La digestión del cambio


El orden natural de las cosas no se detiene, tampoco en la vida palaciega.
Nuestro monarca ya ha dado una primera vuelta de consultas y el tanteo en busca del valiente que se ponga al frente de un gobierno precario continúa.
Podemos mientras tanto ha aterrizado en el reino de muy muy conocido de sus oponentes. Ha recibido las primeras muestras de lo que supone un juego de tronos real-constituyente y parlamentario. Las redes sociales y sus zascas quedan lejos pero también las gestiones en Pueblo Paleta. Esto es diferente a todo lo que se enfrentaron antes. Nada puede prepararte para ser presidente del gobierno de las españas de hoy en día.
Ni siquiera el haberlo sido antes pues las circunstancias pueden añadir un matiz trágico a algo tan básico como aprobar unos presupuestos por poner un ejemplo. Mucho menos haber sido concejal ni siquiera en el pueblo más grande del mundo en eso discrepo con las tesis marianas respecto a la validez de candidatos.

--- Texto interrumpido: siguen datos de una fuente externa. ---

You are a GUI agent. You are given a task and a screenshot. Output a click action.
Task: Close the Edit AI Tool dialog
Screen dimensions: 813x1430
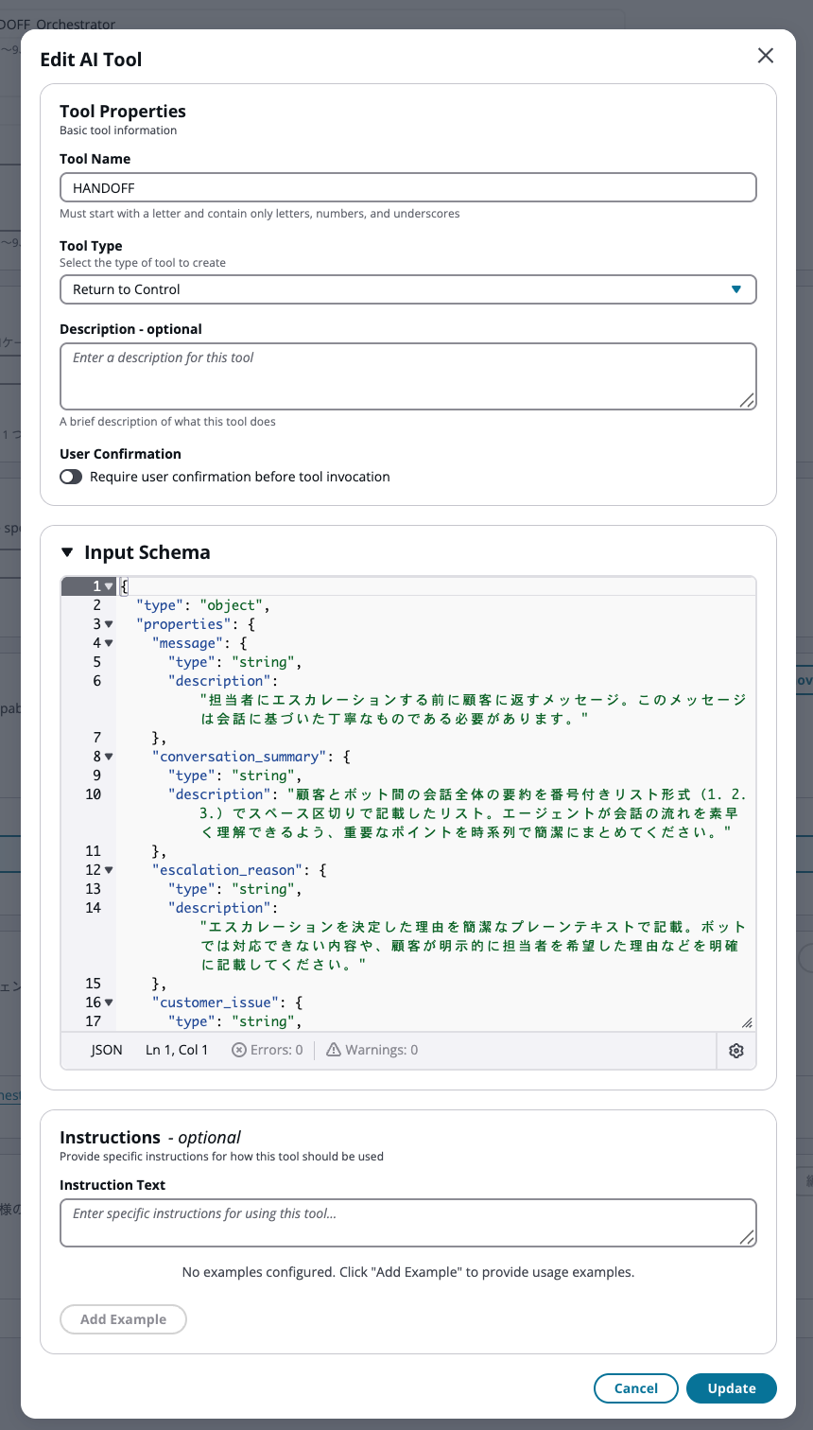(x=766, y=56)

Todos temen una hipotética repetición de elecciones y hacen bien en temerlas pues sería un fracaso a dos bandas. Los viejos que no pueden ni dejan y los nuevos que pueden no sin la colaboración de los anteriores, eso tampoco es poder, se queda en el querer.
En esta repetición los porcentajes variarían poco. El único ganador que vaticino para ella sería el bloque de la abstención. También discrepo del efecto curativo de la seducción de pueblos. Somos así de crueles e inconstantes. Necesitamos que nos seduzcan sistemáticamente y eso a la vista de las opciones que nos ofrecen y las que se aventuran para un futuro inmediato es a todas luces impensable.
Ni con una izquierda cohesionada hasta las últimas consecuencias, ni con una derecha guerrillera y defensivamente organizada (la unión se le presupone) se puede gobernar tal como se hizo siempre: Decreto, decreto y untada al pequeñin para que apoye la moción.
El cambio ha llegado para quedarse. Siempre estuvo ahí aunque no quisiéramos verlo. Se gestó poco a poco en el interior de cada uno de nosotros hasta eclosionar de golpe y sin anestesia.
Ahora toca gestionarlo pero antes de ello hay que digerirlo, asumirlo e integrarlo en una realidad que ya no tiene por qué venir de corbata y traje.
Puede llevar rastas, el hábito no hace al monje ni mucho menos su peinado.
En este país cainita que vivimos hay mucho talento. Si lo sumamos superando nuestro emblemático cainitarianismo podemos ser potencia. Si seguimos en debates estériles de estabilidad ramplona para hoy seguiremos instalados en una mentira  piadosa mientras vivimos la mitad que nos deje el frente popular de turno. Entre todos Podremos sin abandonar a nadie, ni siquiera al ibex por muy contra antisistema que se declare. Estamos todos en el mismo barco y no permitiremos que se hunda porque los primeros ahogados son los de más abajo. Esos no van a dejar de remar pero hay que darles un poco de aire para ello y no quitarles el remo por supuesto.
Mientras tanto un poquito de laxante ayuda al tránsito que es cambio también al fin y al cabo dentro de las cloacas del sistema. No las olvidemos tampoco. No me las pierdan de vista. Gracias y nos leemos otro día.